Pour certaines épilepsies monogéniques, il commence à y avoir des études chez l’animal avec des résultats plutôt prometteurs. Encore faut-il pouvoir diagnostiquer tôt les malades concernés. Par ailleurs, la plupart des épilepsies sont non génétiques ou polygéniques ce qui complique les choses.
Quid du cannabis thérapeutique ?
Pr S. D. : Déjà autorisé aux États-Unis, le cannabidiol (Epidiolex) vient d’avoir son AMM européenne dans deux indications : le Dravet et le Lennox Gastaut. Dans ces encéphalopathies épileptiques de l’enfant, ce médicament a montré qu’il permettait de diminuer la fréquence des crises. En France, il peut être utilisé en ATU en attendant la fixation de son prix.
En parallèle, le cannabis thérapeutique devrait être testé dans certaines épilepsies réfractaires dans le cadre de l’expérimentation lancée par l’ANSM.
Deux sessions étaient consacrées à l’épilepsie du sujet âgé. Pourquoi cette préoccupation ?

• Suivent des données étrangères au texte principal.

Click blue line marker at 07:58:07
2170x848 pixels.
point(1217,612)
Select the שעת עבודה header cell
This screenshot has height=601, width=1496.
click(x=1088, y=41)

Pr S. D. : Compte tenu du vieillissement programmé de la population, l’épilepsie du sujet âgé va devenir un vrai problème de santé publique. Avec la petite enfance, c’est la période où l’incidence de la maladie est la plus élevée du fait d’une surreprésentation dans cette tranche de certaines pathologies favorisantes comme les AVC, les maladies neurodégénératives, etc. Ces épilepsies peuvent être trompeuses sur le plan clinique, avec parfois des syndromes confusionnels au premier plan. Au niveau thérapeutique, l’enjeu chez ces patients volontiers polymédiqués est de privilégier des molécules avec des demi-vies assez longues, qui ne soient pas inductrices enzymatiques et de choisir des médicaments avec un bon profil de tolérance cognitif et non sédatif.
Les comorbidités psychiatriques de l’épilepsie suscitent aussi de plus en plus d’intérêt...

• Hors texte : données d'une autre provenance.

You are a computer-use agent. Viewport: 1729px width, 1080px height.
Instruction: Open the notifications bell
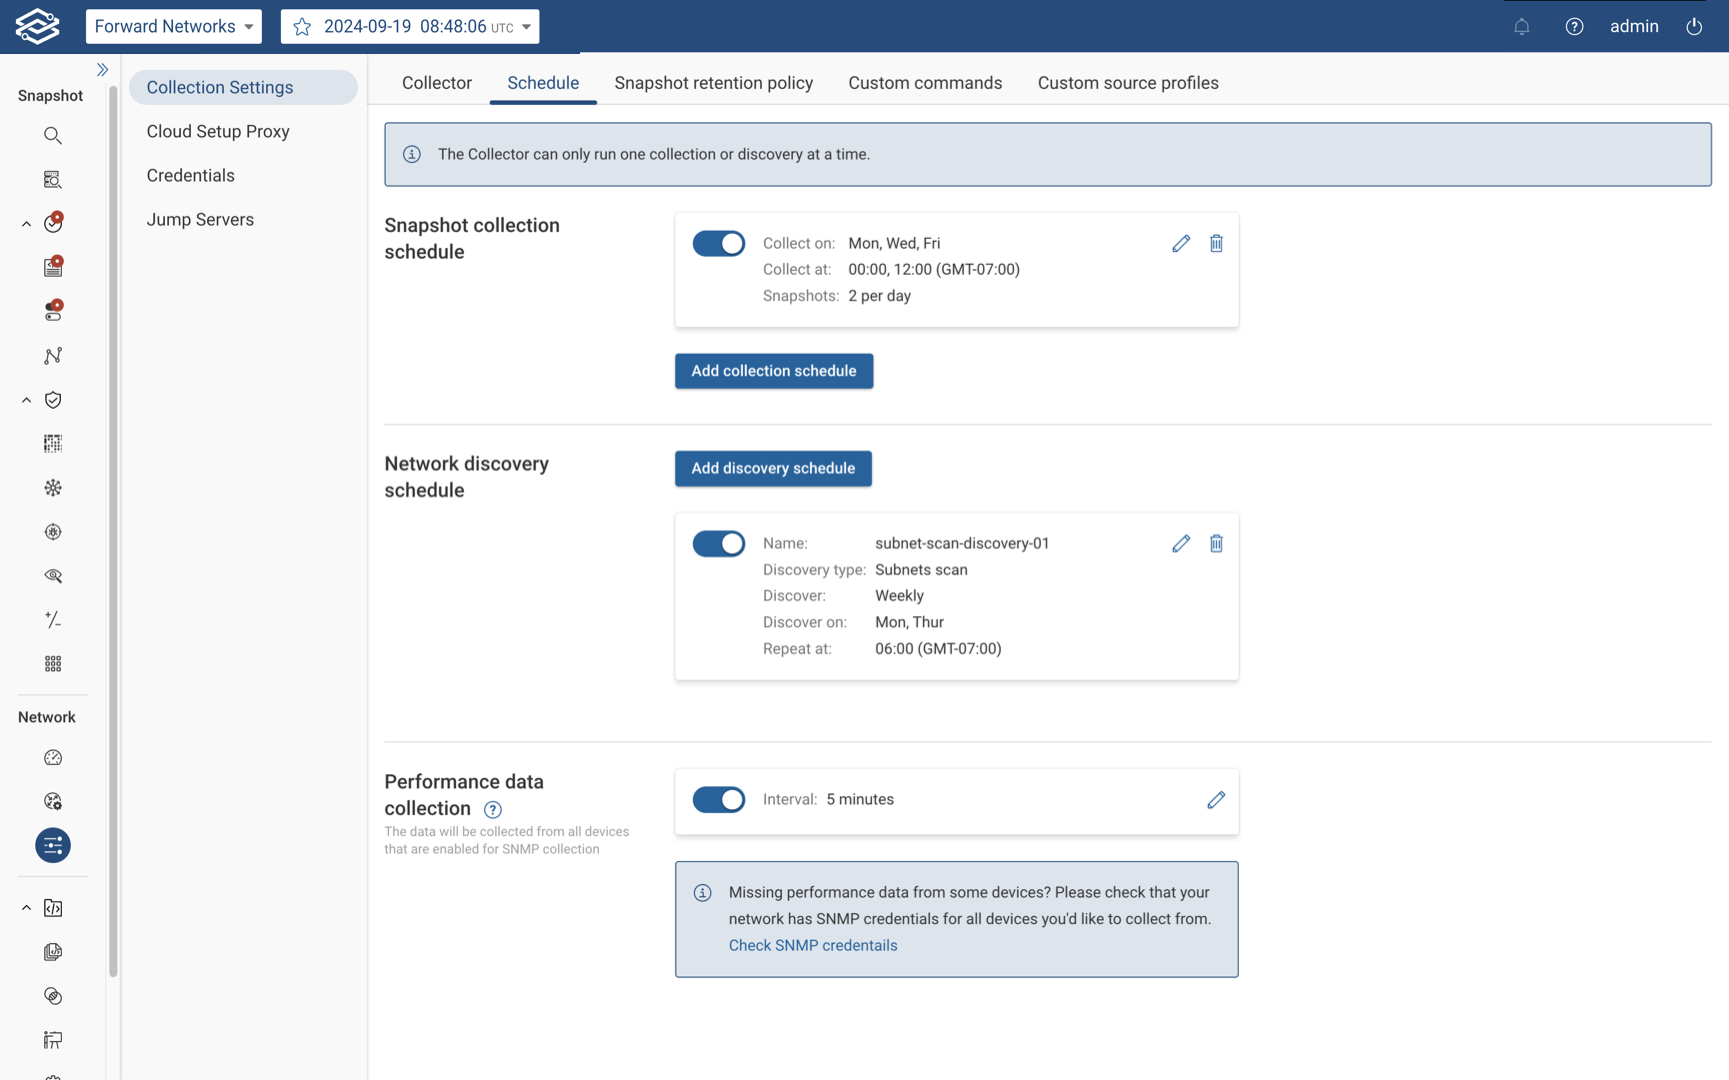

Pr S. D. : On porte effectivement de plus en plus d’attention à ces comorbidités car on sait désormais qu’elles peuvent avoir un impact non seulement sur la qualité de vie des patients, mais aussi sur la prise en charge et l’équilibre de l’épilepsie. Le but est de mieux les prendre en charge et de les traiter davantage.
La dépression touche environ 30 % des patients épileptiques, avec un lien bidirectionnel entre les deux. Pendant très longtemps, ces dépressions n’étaient pas traitées car on craignait que les antidépresseurs n’aggravent l’épilepsie. Avec les nouvelles molécules type IRS, cette crainte n’a plus lieu d’être. Il semble au contraire que la prise en charge d’une dépression associée améliore l’équilibre de l’épilepsie.
L’anxiété et la psychose sont aussi plus fréquentes en cas d’épilepsie, de même que les troubles de l’attention et l’hyperactivité chez l’enfant.
* Neurologue à l’hôpital Pitié-Salpétrière (Paris) et co-présidente du comité d’organisation des 22es journées françaises de l’épilepsie.